◆ Short problem
Extract the passage on square pipe manufacturing between "As shown in" and "surfaces 17, 17.", inclusive.

+++ Excerpt to read

FIG. 9 is a cross-sectional view showing a square pipe manufacturing apparatus according to the second embodiment of the present invention. FIG. 10 is a cross-sectional view showing a step of forming a square pipe by use of the manufacturing apparatus shown in FIG. 9 and showing a state where the second intermediate formed product is set in a die. FIG. 11 is a cross-sectional view showing a step of forming the square pipe by use of the manufacturing apparatus shown in FIG. 9 and showing a state where an upper die is lowered and a pressing block presses flange parts of the second intermediate formed product. FIG. 12 is a cross-sectional view showing a step of forming the square pipe by use of the manufacturing apparatus shown in FIG. 9 and showing a state where slide cams in a lower die press side wall surfaces of the second intermediate formed product inward in a width direction. FIG. 13 is a cross-sectional view showing a step of forming the square pipe by use of the manufacturing apparatus shown in FIG. 9 and showing a state where the pressing block in the upper die and the slide cams in the lower die press the flange parts and side wall surfaces of the second intermediate formed product. FIG. 14 is a cross-sectional view showing a forming method according to a modified example of the second embodiment and showing a state where the second intermediate formed product is set in a die upside down with respect to FIG. 10.
As shown in FIG. 9, a square pipe manufacturing apparatus 51 according to this embodiment has a die, including an upper die 53 and a lower die 55, for forming a square pipe 27 including a plurality of wall surfaces and having a rectangular cross section by use of the second intermediate formed product 21, the second intermediate formed product 21 formed by bending a rectangular metal plate 1 along a plurality of bend lines extending in a length direction thereof, the second intermediate formed product 21 including a bottom wall surface 19, side wall surfaces 17, 17 obtained by bending both widthwise sides of the bottom wall surface 19 at an obtuse angle, and flange parts 7, 7 obtained by bending tip portions of the side wall surfaces 17, 17.

++++++
+++ Entries

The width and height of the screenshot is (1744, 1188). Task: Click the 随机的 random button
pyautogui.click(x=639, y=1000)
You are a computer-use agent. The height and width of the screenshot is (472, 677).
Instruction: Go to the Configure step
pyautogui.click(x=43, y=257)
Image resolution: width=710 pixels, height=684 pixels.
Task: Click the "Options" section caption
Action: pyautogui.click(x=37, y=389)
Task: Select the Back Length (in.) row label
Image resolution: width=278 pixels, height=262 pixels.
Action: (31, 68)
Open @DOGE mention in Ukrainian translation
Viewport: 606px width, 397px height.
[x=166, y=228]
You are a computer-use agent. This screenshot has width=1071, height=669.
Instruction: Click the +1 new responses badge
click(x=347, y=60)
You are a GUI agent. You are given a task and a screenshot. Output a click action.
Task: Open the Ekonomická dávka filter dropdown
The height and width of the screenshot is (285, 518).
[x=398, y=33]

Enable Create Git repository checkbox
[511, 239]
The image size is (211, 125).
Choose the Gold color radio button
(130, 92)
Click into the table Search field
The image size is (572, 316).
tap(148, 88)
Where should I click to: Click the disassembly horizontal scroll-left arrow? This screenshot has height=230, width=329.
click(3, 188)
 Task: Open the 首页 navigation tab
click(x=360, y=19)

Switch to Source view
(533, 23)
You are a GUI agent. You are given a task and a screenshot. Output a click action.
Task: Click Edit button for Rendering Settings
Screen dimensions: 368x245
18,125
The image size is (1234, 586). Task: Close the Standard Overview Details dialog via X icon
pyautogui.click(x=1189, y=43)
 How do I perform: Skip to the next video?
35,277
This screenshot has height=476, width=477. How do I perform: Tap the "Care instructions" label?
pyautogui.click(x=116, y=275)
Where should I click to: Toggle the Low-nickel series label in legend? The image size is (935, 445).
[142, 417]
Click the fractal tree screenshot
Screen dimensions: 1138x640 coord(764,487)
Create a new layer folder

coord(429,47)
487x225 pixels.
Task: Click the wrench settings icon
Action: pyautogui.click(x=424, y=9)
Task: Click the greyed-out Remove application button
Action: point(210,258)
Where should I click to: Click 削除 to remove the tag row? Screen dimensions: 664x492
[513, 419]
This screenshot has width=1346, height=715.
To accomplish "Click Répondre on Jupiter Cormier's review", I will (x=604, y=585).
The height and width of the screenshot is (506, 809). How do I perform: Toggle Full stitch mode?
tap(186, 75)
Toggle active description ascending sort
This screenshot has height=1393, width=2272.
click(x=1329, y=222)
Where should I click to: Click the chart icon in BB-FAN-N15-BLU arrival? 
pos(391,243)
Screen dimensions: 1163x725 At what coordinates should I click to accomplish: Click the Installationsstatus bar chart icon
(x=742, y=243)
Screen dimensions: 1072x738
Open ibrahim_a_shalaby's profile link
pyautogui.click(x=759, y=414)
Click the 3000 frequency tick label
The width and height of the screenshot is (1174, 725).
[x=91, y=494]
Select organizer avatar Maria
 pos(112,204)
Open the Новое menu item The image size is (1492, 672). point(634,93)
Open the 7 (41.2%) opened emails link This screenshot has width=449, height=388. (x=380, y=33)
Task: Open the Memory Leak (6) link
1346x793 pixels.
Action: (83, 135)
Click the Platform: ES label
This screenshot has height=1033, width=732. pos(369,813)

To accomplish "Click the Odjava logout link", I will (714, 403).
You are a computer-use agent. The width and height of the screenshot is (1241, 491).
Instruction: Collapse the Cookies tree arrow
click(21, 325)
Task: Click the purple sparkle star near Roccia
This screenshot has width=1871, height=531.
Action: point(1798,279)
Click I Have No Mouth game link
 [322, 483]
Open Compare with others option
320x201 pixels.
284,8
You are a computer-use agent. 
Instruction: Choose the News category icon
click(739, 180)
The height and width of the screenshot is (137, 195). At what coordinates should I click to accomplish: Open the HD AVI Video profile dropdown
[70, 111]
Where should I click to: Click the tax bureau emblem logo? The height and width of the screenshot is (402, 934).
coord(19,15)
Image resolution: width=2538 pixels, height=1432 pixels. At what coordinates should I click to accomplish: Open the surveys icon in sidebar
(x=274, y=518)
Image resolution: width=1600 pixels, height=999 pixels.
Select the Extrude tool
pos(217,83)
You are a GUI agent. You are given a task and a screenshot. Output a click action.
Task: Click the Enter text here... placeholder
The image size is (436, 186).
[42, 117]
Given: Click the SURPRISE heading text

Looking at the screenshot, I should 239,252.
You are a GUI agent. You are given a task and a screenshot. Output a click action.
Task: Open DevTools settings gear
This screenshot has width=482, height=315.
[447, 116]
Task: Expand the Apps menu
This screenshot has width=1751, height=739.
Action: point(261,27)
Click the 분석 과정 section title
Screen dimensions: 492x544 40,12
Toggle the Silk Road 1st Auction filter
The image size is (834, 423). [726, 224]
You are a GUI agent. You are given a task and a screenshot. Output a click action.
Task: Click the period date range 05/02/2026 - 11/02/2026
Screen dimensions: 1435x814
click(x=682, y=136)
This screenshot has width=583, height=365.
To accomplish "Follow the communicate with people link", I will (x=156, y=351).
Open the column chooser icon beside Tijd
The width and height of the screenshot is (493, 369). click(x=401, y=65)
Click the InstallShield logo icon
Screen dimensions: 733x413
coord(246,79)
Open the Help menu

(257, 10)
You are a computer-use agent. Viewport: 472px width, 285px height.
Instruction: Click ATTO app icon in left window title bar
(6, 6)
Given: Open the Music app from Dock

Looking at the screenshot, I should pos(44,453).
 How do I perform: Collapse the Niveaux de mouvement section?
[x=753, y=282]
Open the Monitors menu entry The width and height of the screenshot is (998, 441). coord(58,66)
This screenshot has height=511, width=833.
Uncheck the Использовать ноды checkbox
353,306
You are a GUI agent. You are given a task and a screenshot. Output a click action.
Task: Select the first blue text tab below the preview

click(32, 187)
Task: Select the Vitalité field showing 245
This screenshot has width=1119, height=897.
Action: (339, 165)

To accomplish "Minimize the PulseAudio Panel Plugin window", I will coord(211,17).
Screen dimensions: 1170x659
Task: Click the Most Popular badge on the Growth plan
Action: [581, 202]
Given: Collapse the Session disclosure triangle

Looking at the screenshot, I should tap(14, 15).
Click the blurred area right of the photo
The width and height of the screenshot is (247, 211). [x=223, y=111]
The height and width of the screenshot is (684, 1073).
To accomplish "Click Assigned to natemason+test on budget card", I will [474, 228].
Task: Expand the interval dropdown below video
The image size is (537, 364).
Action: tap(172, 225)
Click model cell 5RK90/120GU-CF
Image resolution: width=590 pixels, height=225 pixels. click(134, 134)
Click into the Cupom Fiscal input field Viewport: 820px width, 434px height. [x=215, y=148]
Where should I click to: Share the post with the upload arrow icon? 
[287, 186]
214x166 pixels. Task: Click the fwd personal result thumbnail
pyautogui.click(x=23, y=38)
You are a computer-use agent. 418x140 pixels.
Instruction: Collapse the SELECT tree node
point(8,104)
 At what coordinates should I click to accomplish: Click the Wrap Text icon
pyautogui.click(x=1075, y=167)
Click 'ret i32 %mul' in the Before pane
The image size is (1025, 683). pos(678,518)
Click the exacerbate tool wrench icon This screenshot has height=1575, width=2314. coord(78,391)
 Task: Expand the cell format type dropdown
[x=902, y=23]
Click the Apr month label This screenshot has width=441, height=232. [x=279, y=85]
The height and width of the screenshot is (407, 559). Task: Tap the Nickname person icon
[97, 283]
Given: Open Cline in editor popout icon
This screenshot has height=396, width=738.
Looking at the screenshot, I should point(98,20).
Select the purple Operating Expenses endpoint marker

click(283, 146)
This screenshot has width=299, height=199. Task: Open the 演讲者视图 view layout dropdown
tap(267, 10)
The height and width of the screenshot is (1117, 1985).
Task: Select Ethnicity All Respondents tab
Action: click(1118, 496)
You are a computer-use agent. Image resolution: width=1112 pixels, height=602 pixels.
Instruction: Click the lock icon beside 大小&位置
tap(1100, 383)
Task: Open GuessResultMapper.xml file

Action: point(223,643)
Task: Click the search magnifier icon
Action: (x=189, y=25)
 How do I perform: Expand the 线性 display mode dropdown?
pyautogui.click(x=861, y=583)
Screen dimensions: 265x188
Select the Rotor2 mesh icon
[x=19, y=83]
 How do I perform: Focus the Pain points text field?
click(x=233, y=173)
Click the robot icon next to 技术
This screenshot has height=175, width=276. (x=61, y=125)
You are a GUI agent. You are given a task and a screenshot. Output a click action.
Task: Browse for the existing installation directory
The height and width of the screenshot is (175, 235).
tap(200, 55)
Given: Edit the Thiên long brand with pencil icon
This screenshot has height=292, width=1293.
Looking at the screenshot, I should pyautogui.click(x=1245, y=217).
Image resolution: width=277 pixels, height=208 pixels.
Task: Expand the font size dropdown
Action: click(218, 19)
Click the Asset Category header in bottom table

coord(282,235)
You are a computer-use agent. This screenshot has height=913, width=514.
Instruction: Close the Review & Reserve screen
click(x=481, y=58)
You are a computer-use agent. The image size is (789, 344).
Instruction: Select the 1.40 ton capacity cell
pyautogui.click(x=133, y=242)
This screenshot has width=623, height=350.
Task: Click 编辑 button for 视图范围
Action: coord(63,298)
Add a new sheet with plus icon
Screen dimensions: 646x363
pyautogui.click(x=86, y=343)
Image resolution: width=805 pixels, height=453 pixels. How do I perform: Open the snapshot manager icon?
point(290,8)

++++++

◆ Task output
As shown in FIG. 9, a square pipe manufacturing apparatus 51 according to this embodiment has a die, including an upper die 53 and a lower die 55, for forming a square pipe 27 including a plurality of wall surfaces and having a rectangular cross section by use of the second intermediate formed product 21, the second intermediate formed product 21 formed by bending a rectangular metal plate 1 along a plurality of bend lines extending in a length direction thereof, the second intermediate formed product 21 including a bottom wall surface 19, side wall surfaces 17, 17 obtained by bending both widthwise sides of the bottom wall surface 19 at an obtuse angle, and flange parts 7, 7 obtained by bending tip portions of the side wall surfaces 17, 17.